# UK Soap and Drama Discussion > Emmerdale > General >  Favourite Character Of All Time

## Bryan

Running between now and Christmas is the chance for all SoapBoards members to vote for there favourite character of all time!

So send me an email or a pm with the name of your three favourite characters of all time, and Emmerdale (Im running this for each soap)) and I'll post the results at christmas time

*PLEASE DONT POST IN THIS THREAD AS IT WILL RUIN THE SURPRISE!*

bb

----------


## EJ2103

Oh come on it has to be paul lambert he's the funniest fittest bloke there is and he plays it well!! Hes so genuine and we love him

----------


## Angeltigger

Brayn said NOT To POST in this thread as it will RUIN THE SURPRISE

----------


## ~charlie-lou~

Paul Lambert!   :Cheer:

----------


## samantha nixon

youre ment to pm or email him not put it in here as like tigs says it ruins it

----------


## Bryan

*Favourite Character Of All Time Is Kim Tate!*

----------


## Jessie Wallace

Oh come on, she's wicked, i loved her, and Claire King

----------


## Abi

erm.....who?!!?!?!?!?

Joking, i've heard of her, i just aint seen her before!

----------


## feelingyellow

i saw some emmerdale programmes with her on and she looked really good! better the sadie anyway

----------


## Jessie Wallace

> erm.....who?!!?!?!?!?
> 
> Joking, i've heard of her, i just aint seen her before!


She was brilliant, way better than Sadie.

----------


## Richie_lecturer

Annie Sugden

Amos Beardley

Seth Armstrong

Kim Tate

----------


## ~charlie-lou~

> She was brilliant, way better than Sadie.

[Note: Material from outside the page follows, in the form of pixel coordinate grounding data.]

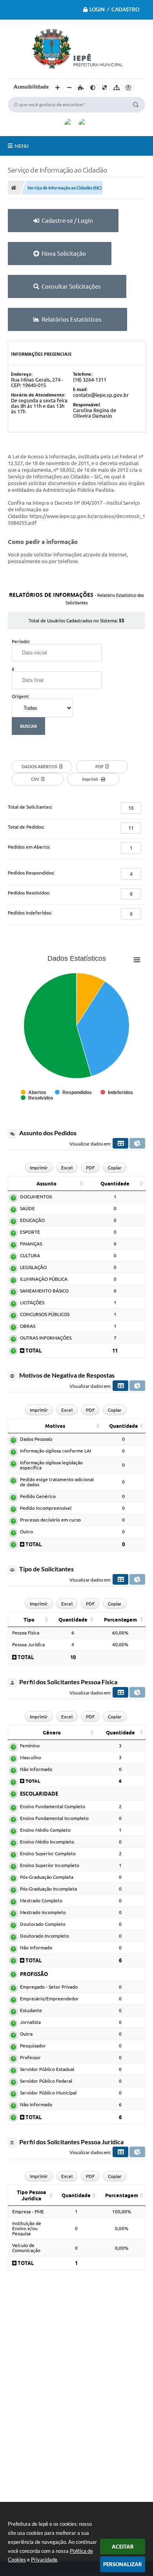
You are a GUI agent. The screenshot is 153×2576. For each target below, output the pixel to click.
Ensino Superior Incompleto (49, 1865)
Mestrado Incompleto (43, 1912)
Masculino (30, 1757)
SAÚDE (27, 1208)
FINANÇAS (31, 1243)
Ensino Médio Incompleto (47, 1841)
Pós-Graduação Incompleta (48, 1888)
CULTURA (30, 1255)
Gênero (52, 1732)
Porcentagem (120, 1619)
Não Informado (36, 1769)
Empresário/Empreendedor (49, 1998)
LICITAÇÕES (32, 1302)
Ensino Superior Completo (48, 1853)
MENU (22, 146)
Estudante (31, 2010)
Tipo (29, 1619)
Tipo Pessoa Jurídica (31, 2195)
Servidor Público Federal (46, 2080)
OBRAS (27, 1326)
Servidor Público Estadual (47, 2069)
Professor (30, 2057)
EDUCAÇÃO (32, 1220)
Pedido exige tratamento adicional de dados (57, 1482)
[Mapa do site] (116, 88)
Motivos (55, 1426)
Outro (26, 1531)
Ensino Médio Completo (45, 1829)
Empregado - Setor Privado (49, 1986)
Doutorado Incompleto (44, 1935)
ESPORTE (30, 1231)
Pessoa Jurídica (28, 1644)
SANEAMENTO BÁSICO (44, 1290)
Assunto (46, 1183)
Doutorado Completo (43, 1924)
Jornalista (30, 2022)
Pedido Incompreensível (45, 1508)
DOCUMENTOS (36, 1196)
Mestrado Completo (41, 1900)
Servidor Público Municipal (48, 2092)
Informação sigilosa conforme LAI (55, 1450)
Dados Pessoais (36, 1439)
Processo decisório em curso (50, 1519)
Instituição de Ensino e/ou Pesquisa (26, 2228)
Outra (26, 2033)
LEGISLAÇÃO (33, 1267)
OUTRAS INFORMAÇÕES (45, 1337)
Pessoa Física (25, 1632)
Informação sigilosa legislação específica (51, 1465)
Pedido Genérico (38, 1496)
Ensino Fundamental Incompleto (54, 1818)
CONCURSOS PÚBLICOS (44, 1314)
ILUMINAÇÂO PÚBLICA (43, 1279)
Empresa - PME (28, 2211)
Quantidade (114, 1183)
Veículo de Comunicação (26, 2248)
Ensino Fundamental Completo (52, 1806)
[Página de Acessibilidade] (128, 88)
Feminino (30, 1745)
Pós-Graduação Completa (46, 1877)
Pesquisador (33, 2045)
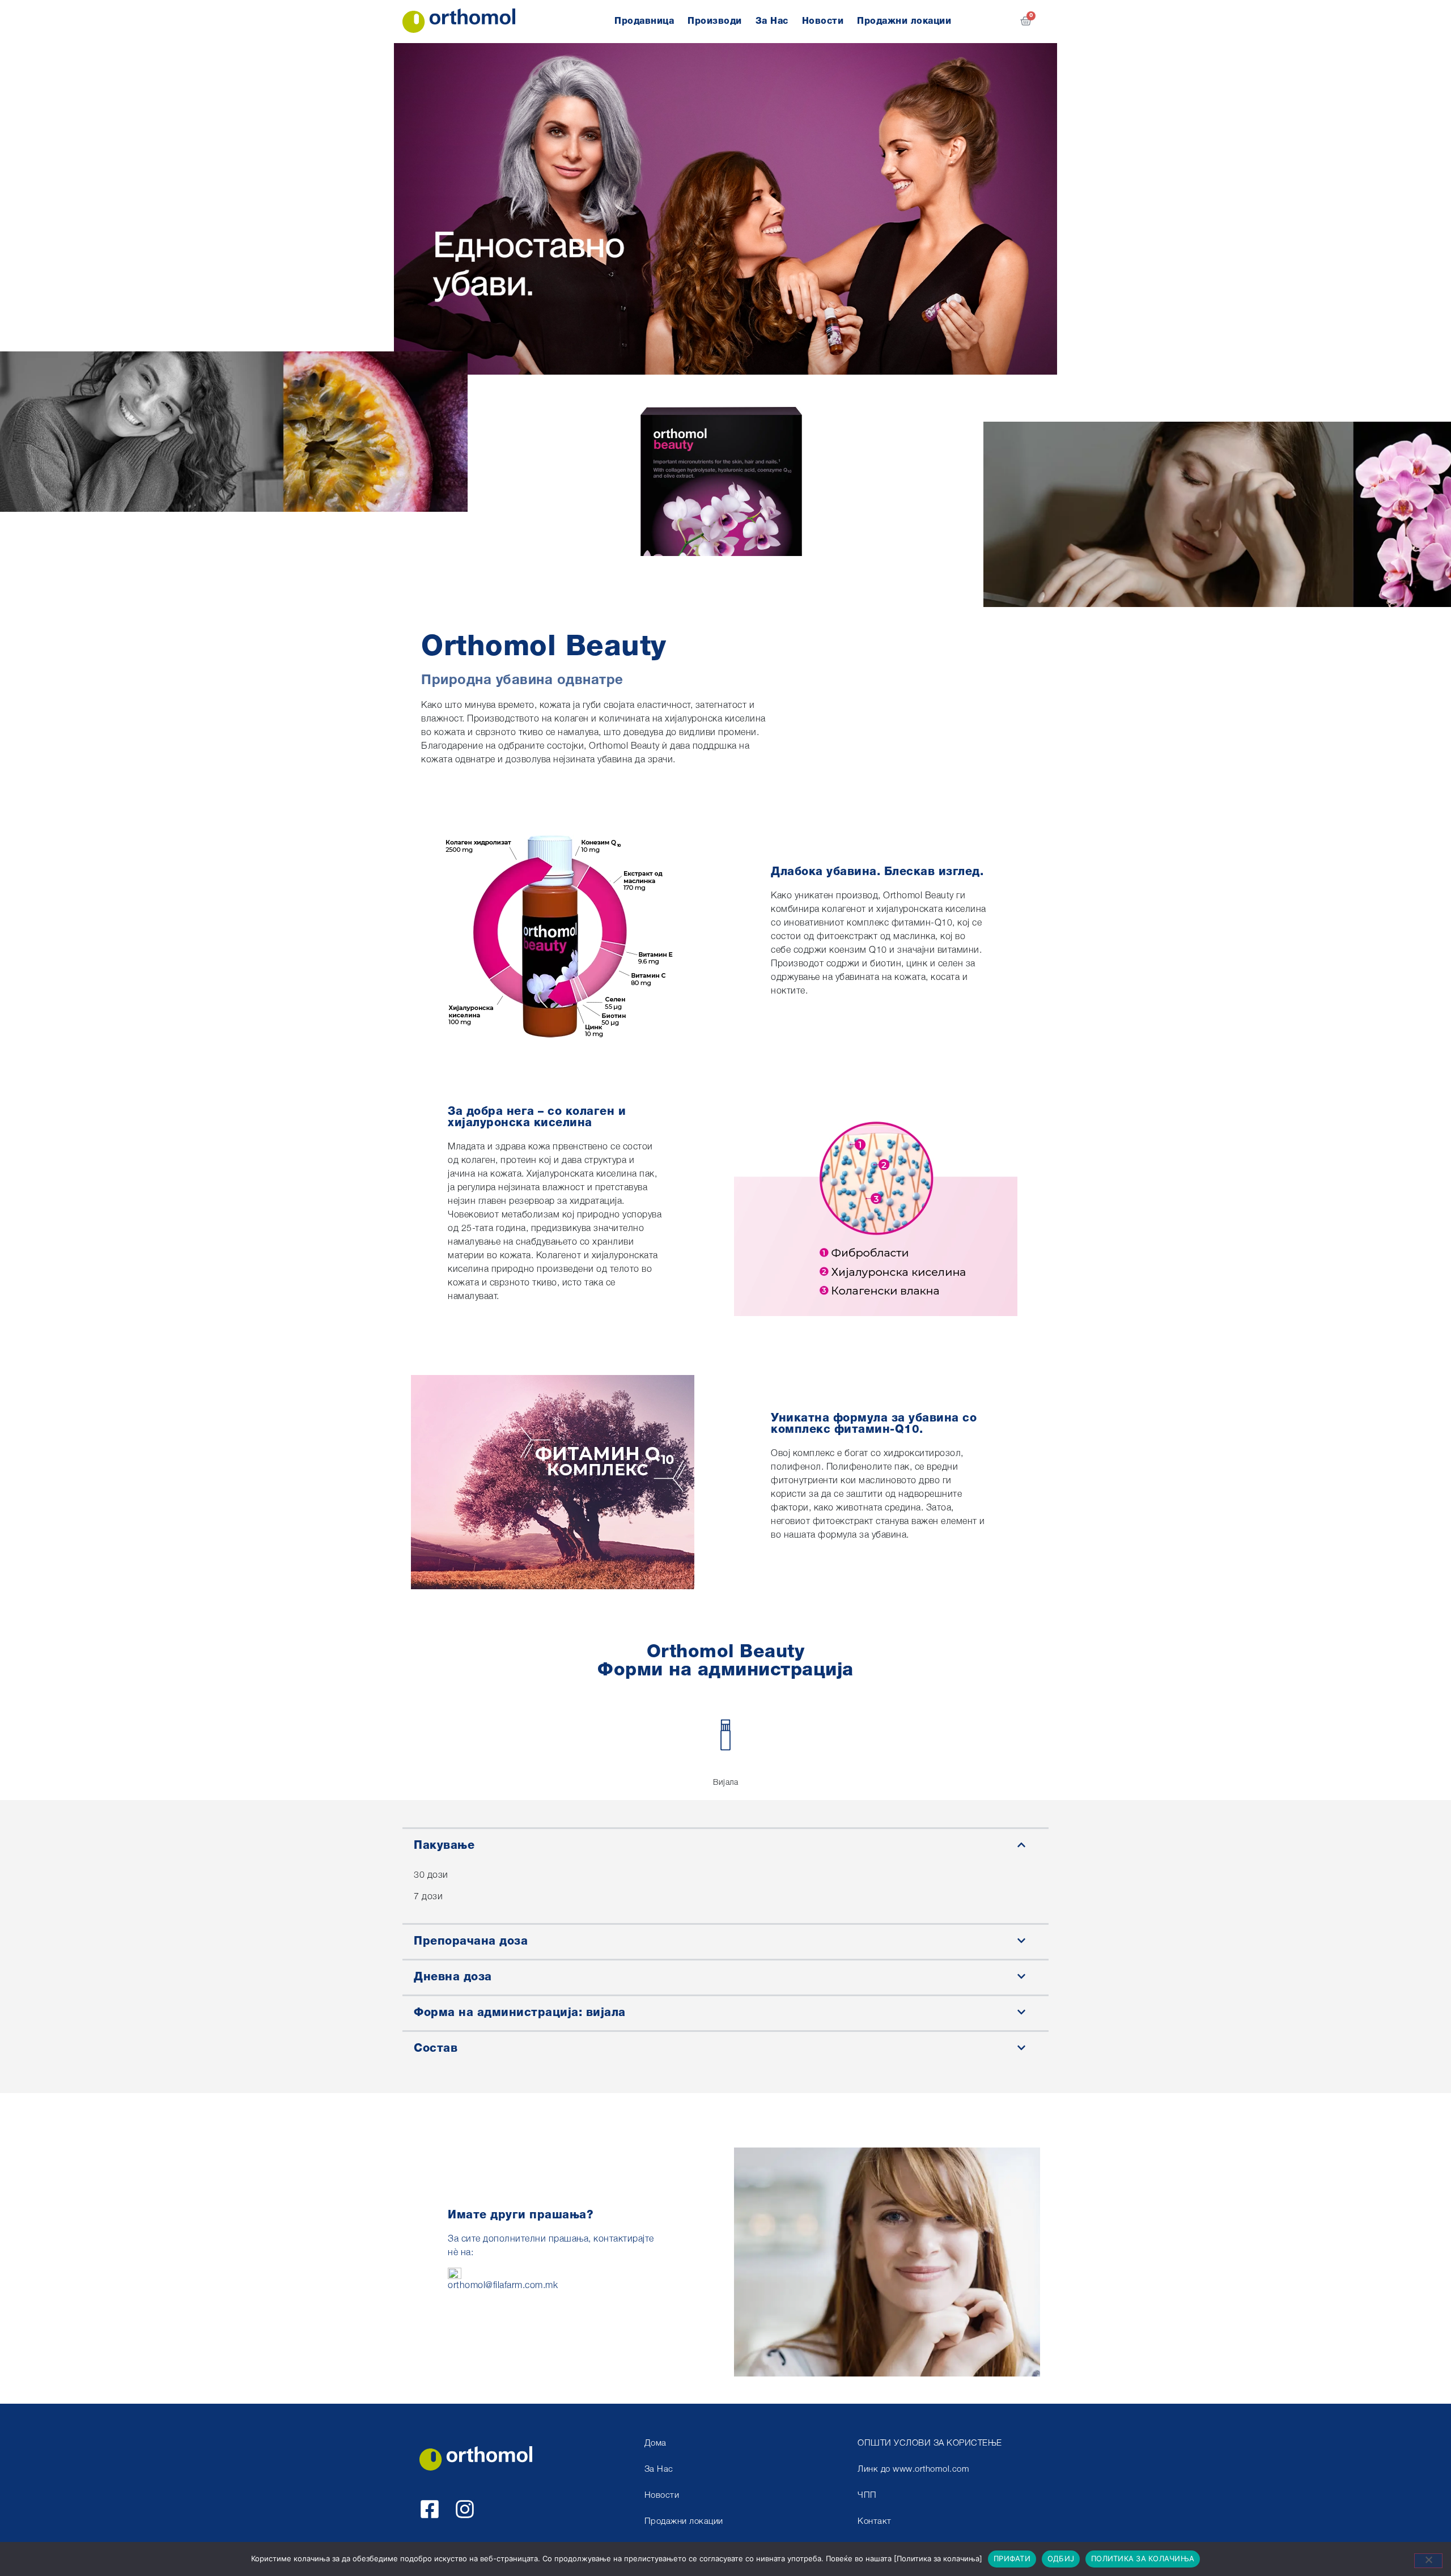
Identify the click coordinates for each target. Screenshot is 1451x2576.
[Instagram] (465, 2509)
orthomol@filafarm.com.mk (503, 2285)
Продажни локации (904, 21)
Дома (655, 2443)
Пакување (444, 1846)
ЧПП (867, 2496)
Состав (435, 2049)
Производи (715, 21)
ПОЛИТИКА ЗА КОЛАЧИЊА (1142, 2558)
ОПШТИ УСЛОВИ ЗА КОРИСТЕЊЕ (930, 2443)
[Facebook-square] (429, 2509)
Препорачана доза (471, 1941)
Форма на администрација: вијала (520, 2013)
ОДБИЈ (1060, 2558)
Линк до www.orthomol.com (913, 2469)
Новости (823, 21)
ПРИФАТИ (1012, 2558)
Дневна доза (453, 1977)
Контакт (875, 2522)
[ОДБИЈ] (1428, 2560)
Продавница (644, 21)
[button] (725, 1845)
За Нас (772, 21)
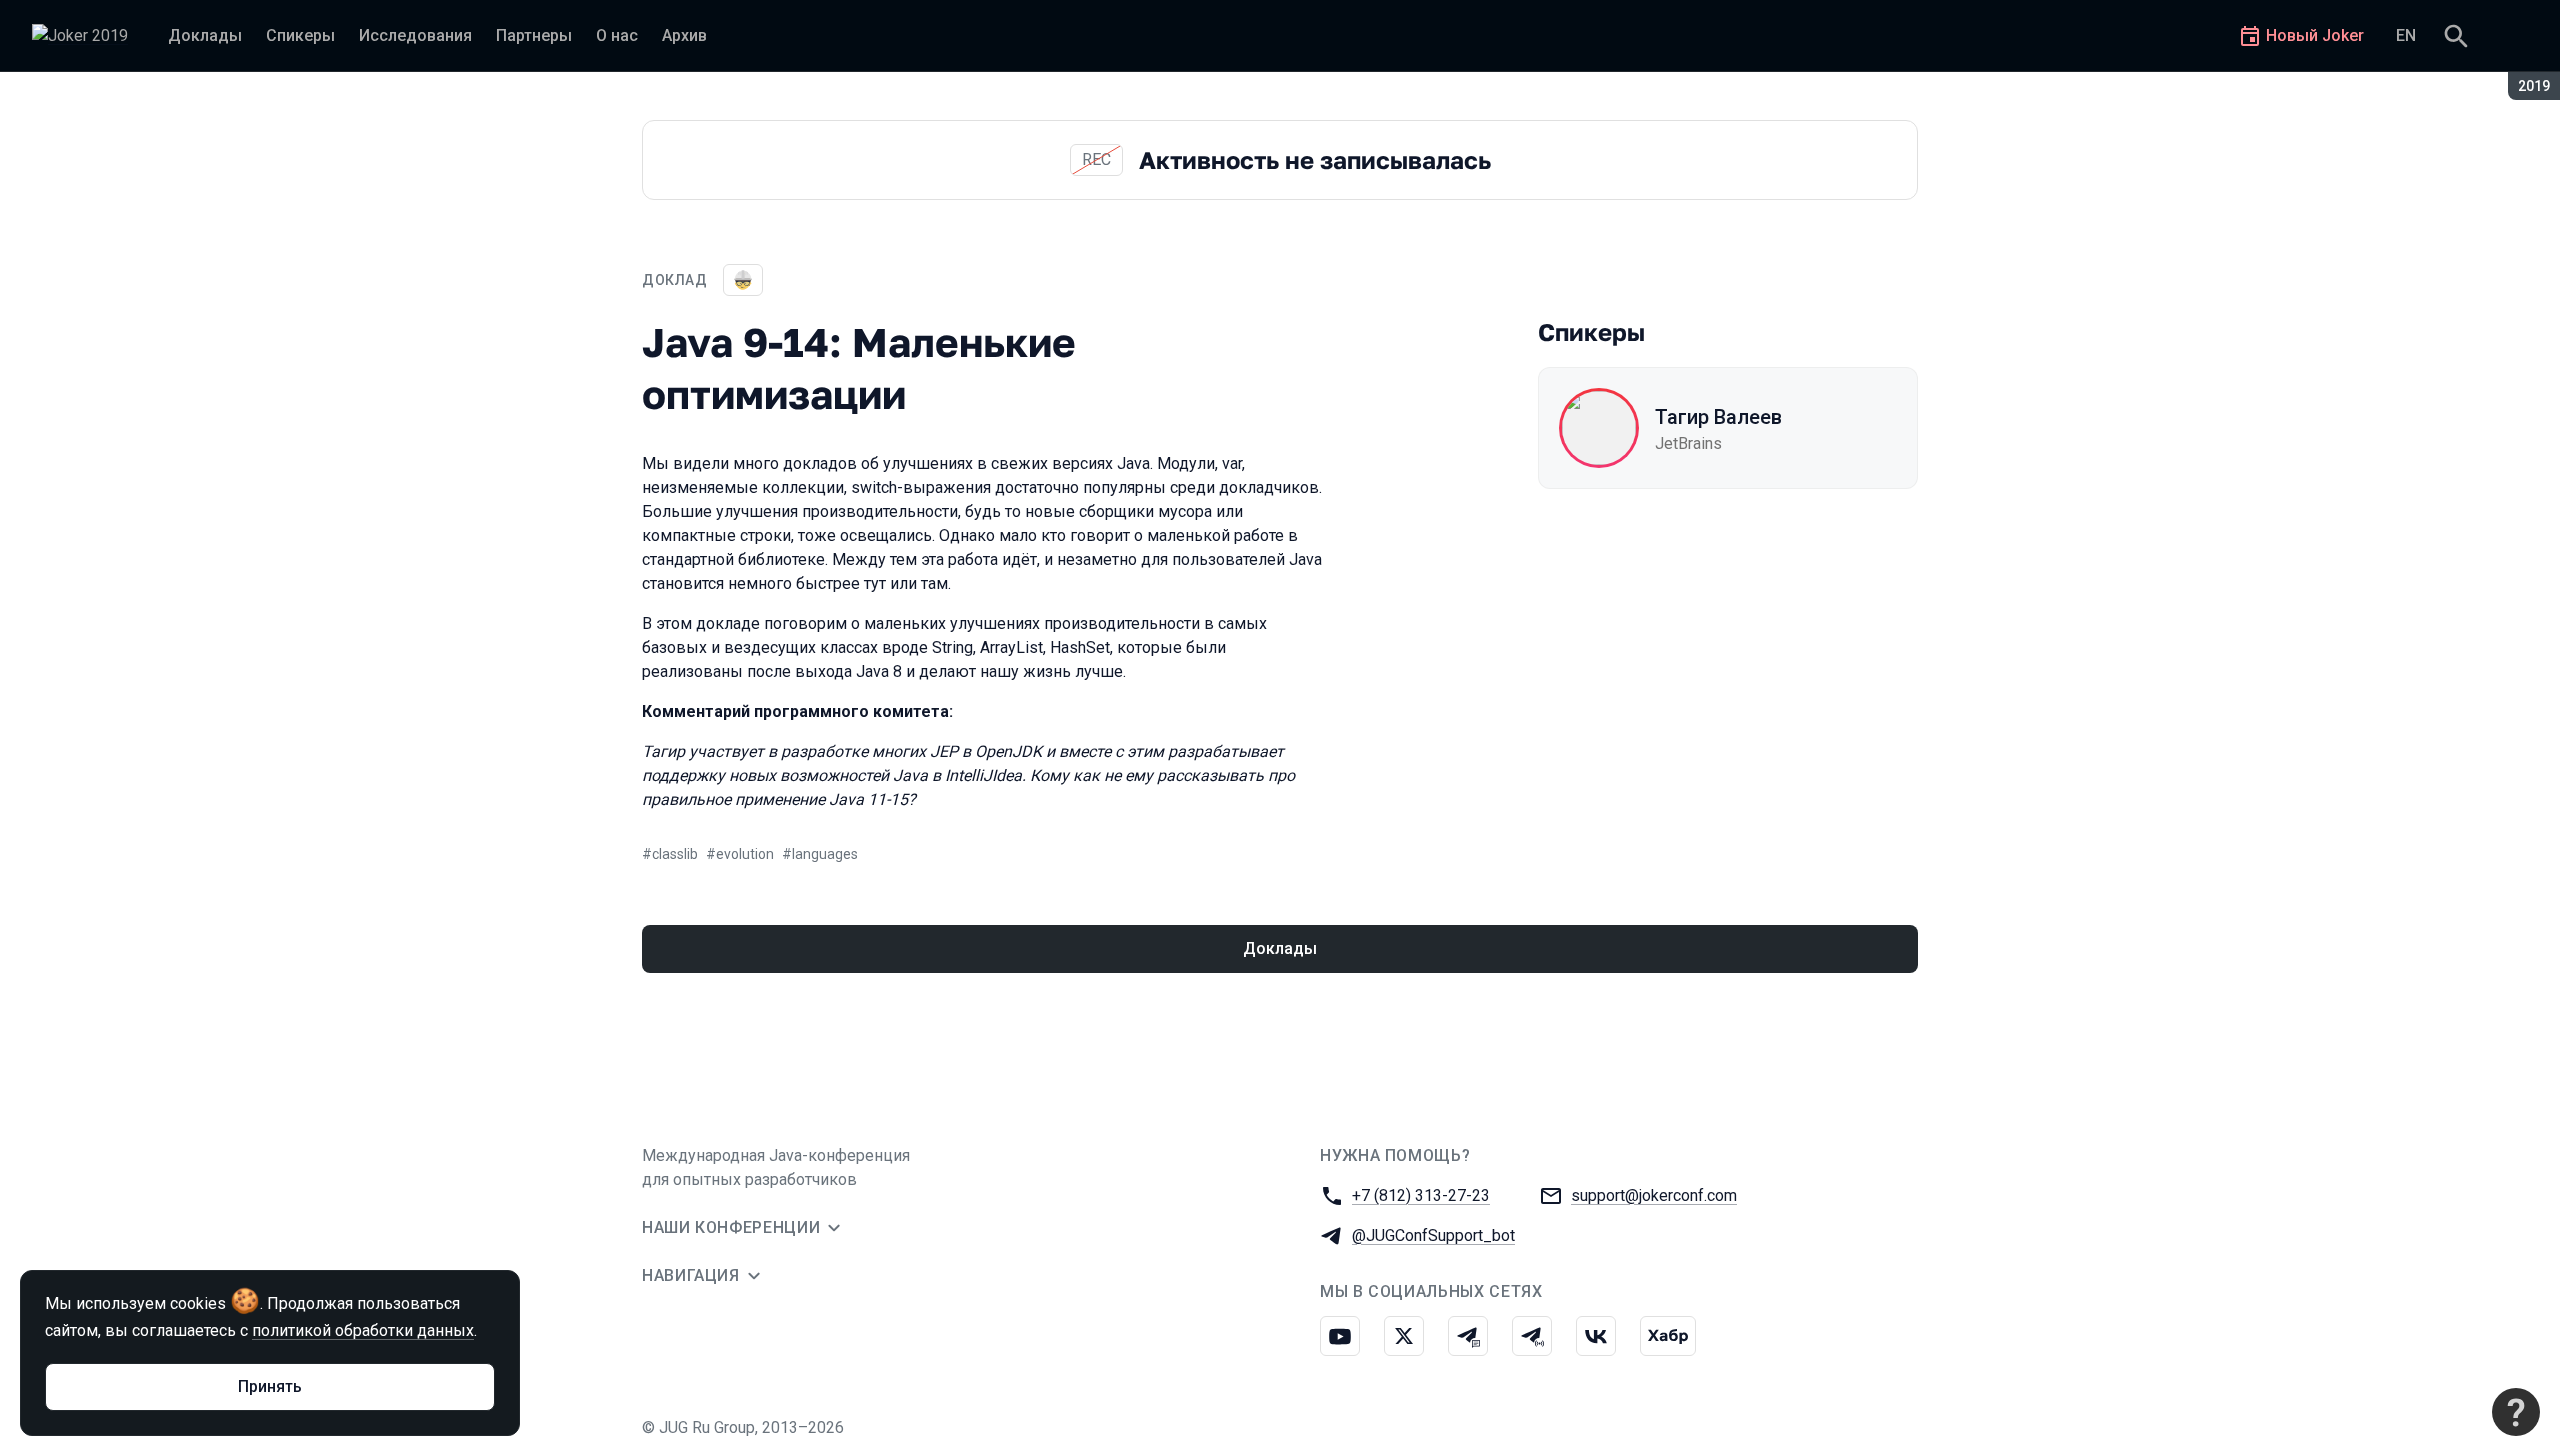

 Who _isn't_  better than Sadie?   :Roll Eyes (Sarcastic):

----------


## Richie_lecturer

Even Tricia's flattened tree is better than Sadie.

----------


## feelingyellow

> Even Tricia's flattened tree is better than Sadie.


  :Rotfl:  so harsh yet so true   :Stick Out Tongue:

----------


## Richie_lecturer

Hopefully there'll be a mini version of the Emmerdale plane crash, when Daz throws a paper aeroplane into the path of Sadie while driving.  She then swerves to avoid the object but goes off the road and careers straight into a pile of horse manure.

----------


## feelingyellow

> Hopefully there'll be a mini version of the Emmerdale plane crash, when Daz throws a paper aeroplane into the path of Sadie while driving.  She then swerves to avoid the object but goes off the road and careers straight into a pile of horse manure.


Lmao! I want that to happen ... shall we start a petition   :Stick Out Tongue:  

That took 4 minutes to come up with that! Tut tut   :Stick Out Tongue:  I expect critism on the dot   :Stick Out Tongue:

----------


## Richie_lecturer

I didn't put any thinking to it.  

I spent 2 and a half of those minutes thinking about the wonderful Kim Tate, and the other 90 seconds devising the downfall of Sadie King.

----------


## feelingyellow

> I didn't put any thinking to it.  
> 
> I spent 2 and a half of those minutes thinking about the wonderful Kim Tate, and the other 90 seconds devising the downfall of Sadie King.


Ah good, I thought you might be losing you touch.

----------


## Richie_lecturer

I had my mind on Pacman training, if I should be honest.

----------


## feelingyellow

> I had my mind on Pacman training, if I should be honest.


  :Rotfl:  Good, can I be your coach   :Stick Out Tongue:

----------


## Richie_lecturer

Sure.  :Smile:

----------


## feelingyellow

> Sure.


Yay! You train for three hours a day and pay me a sum of Â£5000 ok?  :Stick Out Tongue:

----------


## Richie_lecturer

Sure, but the 5000 must be 5,000 in Turkish lire.

I'll let you work out the exchange rate for that.

----------


## Chris_2k11

I knew Kim would win   :Smile:  Fantastic character!   :Cheer:  Best Bitch of all time!

----------


## Richie_lecturer

Well in Emmerdale, yes.  Though she does stand tall with the likes of Cindy Beale and Janine Butcher nonetheless when comparing the whole board.   :Smile:

----------


## feelingyellow

> Sure, but the 5000 must be 5,000 in Turkish lire.
> 
> I'll let you work out the exchange rate for that.


I tried it, it came up with 2.46 or something like that - it really confused me lol!

----------


## Richie_lecturer

2.46 pence actually, not pounds.

----------


## feelingyellow

> 2.46 pence actually, not pounds.


oh   :Rotfl:  that's still 12300 pence so 123 pounds!! yay!!   :Cheer:

----------


## samantha nixon

kim was well good but i also think sadie and matt were good

----------


## Siobhan

> Well in Emmerdale, yes. Though she does stand tall with the likes of Cindy Beale and Janine Butcher nonetheless when comparing the whole board.


Kim Tate is the biggest and best bitch in all soaps.... other just imitate her!!!!

----------


## Richie_lecturer

Except that Cindy Beale was in EE before Kim Tate started in Emmerdale, albeit only just.   :Smile:

----------


## x Amby x

Chas Dingle is brilliant, Lucy Pargeter is one of my fave actresses!

----------